Duplicate the lines of the records below, starting with the line containing "Click inside the search input field" and going on through the line containing "Action: tap(35, 70)". Leave the pictures out of your copy.

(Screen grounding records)
>>>

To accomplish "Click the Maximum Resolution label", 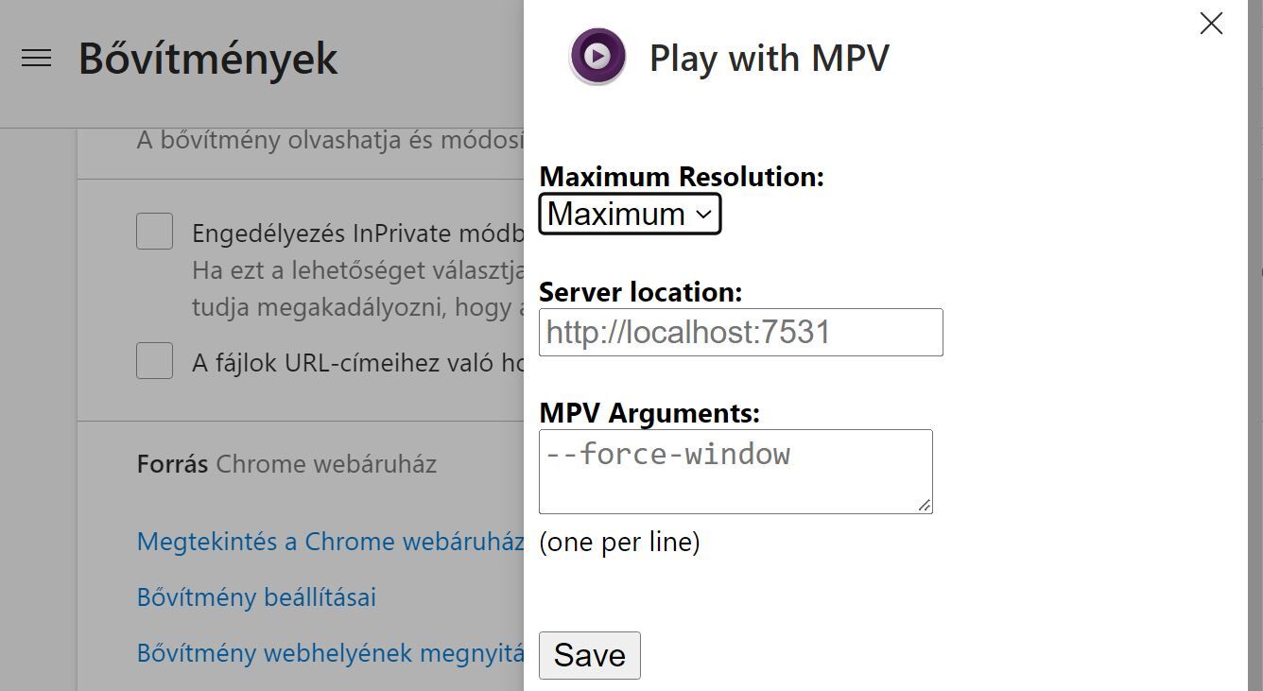I will pyautogui.click(x=681, y=177).
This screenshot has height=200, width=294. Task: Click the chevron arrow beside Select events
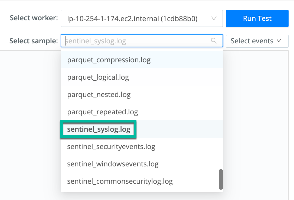click(279, 41)
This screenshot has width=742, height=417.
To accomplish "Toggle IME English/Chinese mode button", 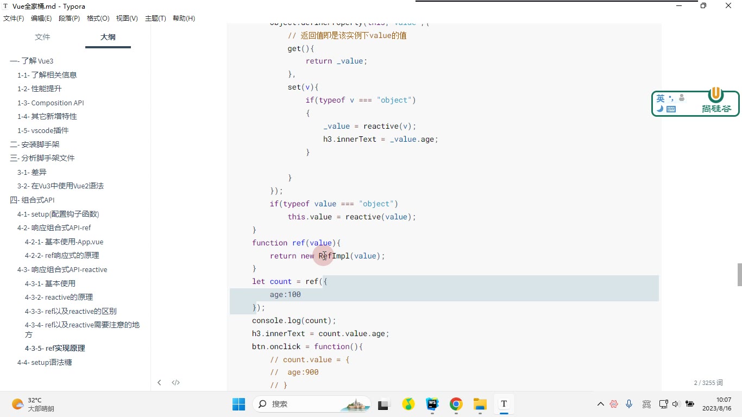I will pyautogui.click(x=661, y=98).
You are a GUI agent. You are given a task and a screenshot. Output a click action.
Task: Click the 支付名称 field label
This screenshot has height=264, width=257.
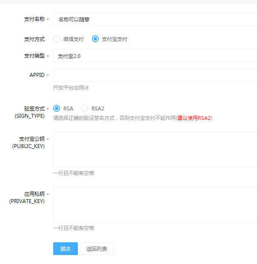click(34, 19)
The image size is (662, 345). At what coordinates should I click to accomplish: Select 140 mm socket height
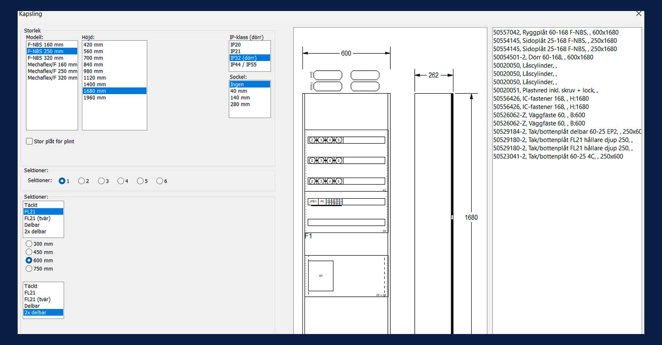point(240,98)
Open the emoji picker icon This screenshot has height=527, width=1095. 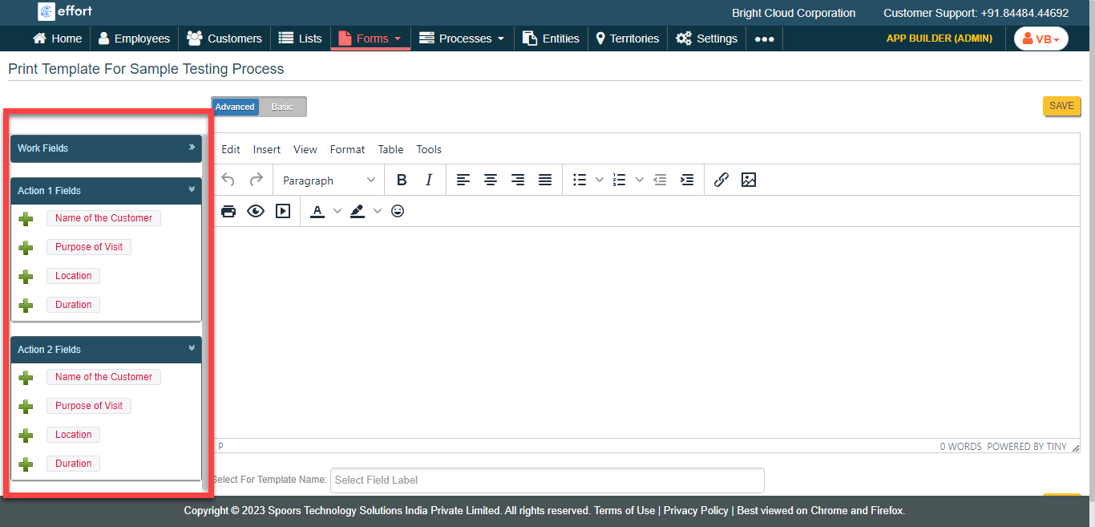pos(398,211)
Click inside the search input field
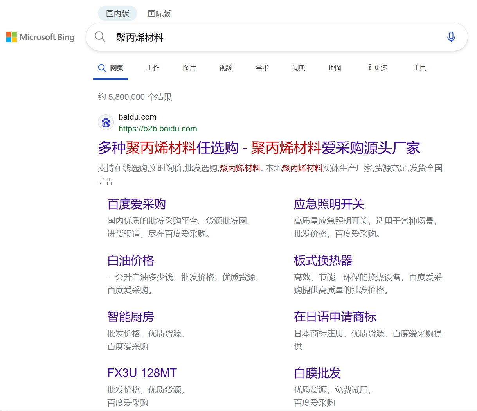This screenshot has width=477, height=411. pyautogui.click(x=235, y=37)
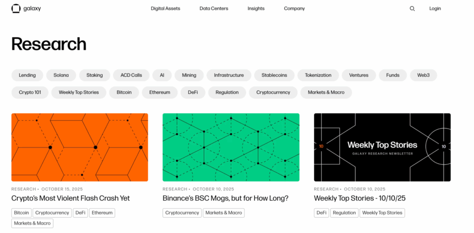This screenshot has width=474, height=233.
Task: Open the Data Centers menu
Action: [x=214, y=8]
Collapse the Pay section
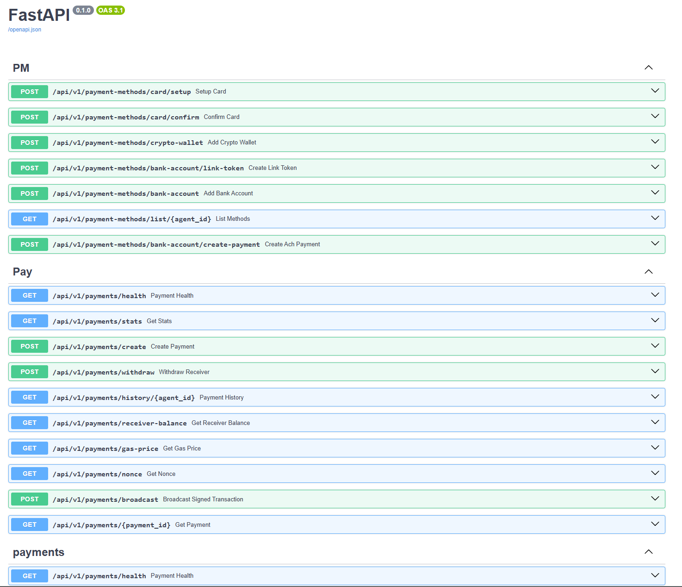The width and height of the screenshot is (682, 587). click(x=648, y=272)
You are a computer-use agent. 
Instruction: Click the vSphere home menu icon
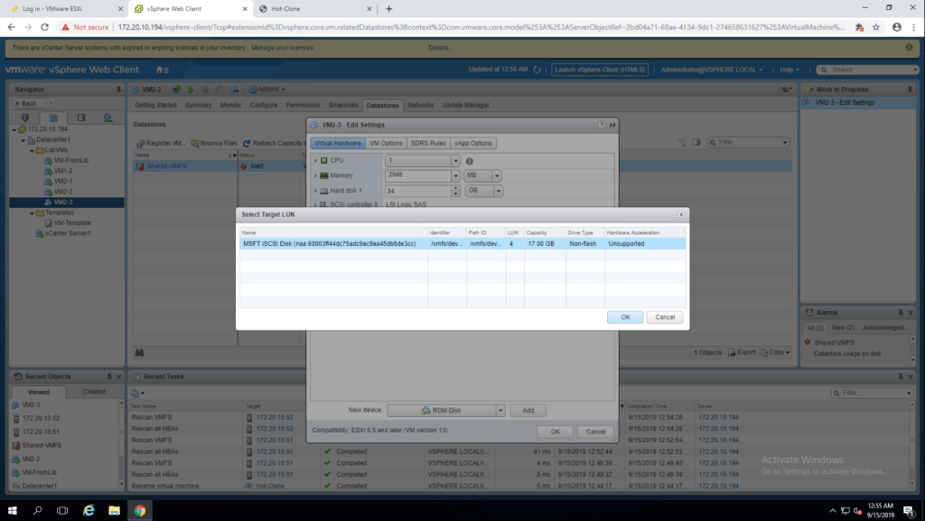tap(162, 70)
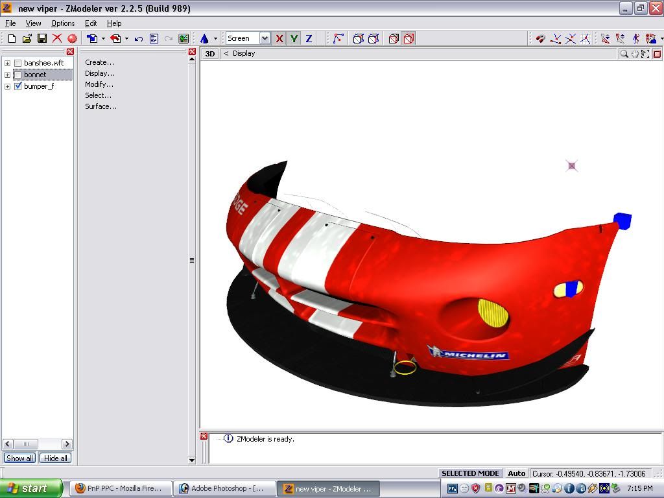Viewport: 664px width, 498px height.
Task: Click the Hide all button
Action: pyautogui.click(x=55, y=458)
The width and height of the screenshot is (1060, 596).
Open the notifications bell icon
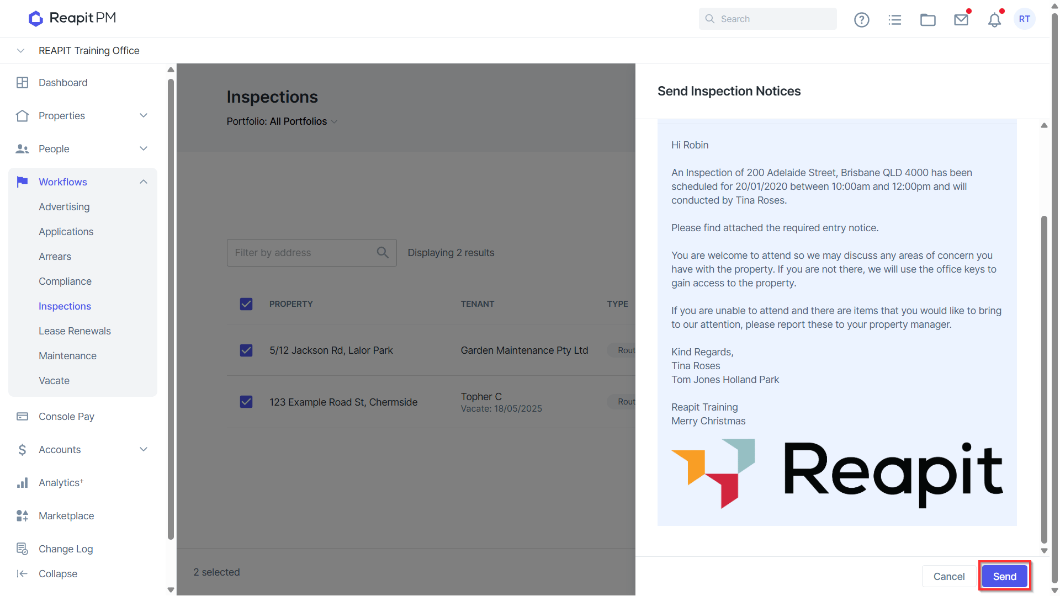[x=994, y=20]
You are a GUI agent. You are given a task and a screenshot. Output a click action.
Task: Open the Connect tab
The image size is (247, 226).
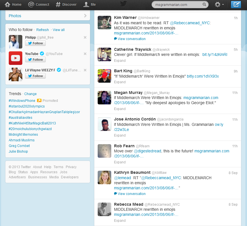(x=39, y=5)
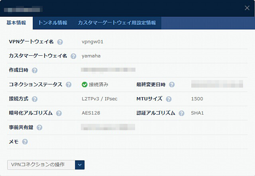Image resolution: width=255 pixels, height=176 pixels.
Task: Open help icon for 作成日時
Action: tap(35, 70)
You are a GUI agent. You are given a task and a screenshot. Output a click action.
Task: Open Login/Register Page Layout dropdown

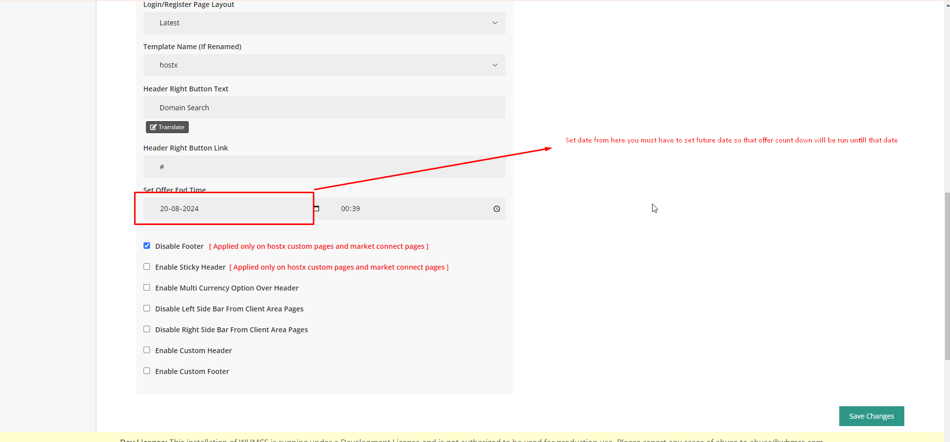pos(324,23)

<<<

Output for this exercise:
Click inside the search input field
This screenshot has width=477, height=411. pyautogui.click(x=235, y=37)
This screenshot has width=474, height=233.
Task: Open the Data Centers menu
Action: [x=214, y=8]
Collapse the Pay section
The width and height of the screenshot is (682, 587). click(x=648, y=272)
You are a computer-use agent. 
Instruction: Click the vSphere home menu icon
tap(162, 70)
Viewport: 664px width, 498px height.
Task: Click the Hide all button
Action: pyautogui.click(x=55, y=458)
The width and height of the screenshot is (1060, 596).
Open the notifications bell icon
[x=994, y=20]
You are a GUI agent. You are given a task and a screenshot. Output a click action.
Task: Open the Connect tab
The image size is (247, 226).
(x=39, y=5)
Image resolution: width=255 pixels, height=176 pixels.
Task: Open help icon for 作成日時
Action: tap(35, 70)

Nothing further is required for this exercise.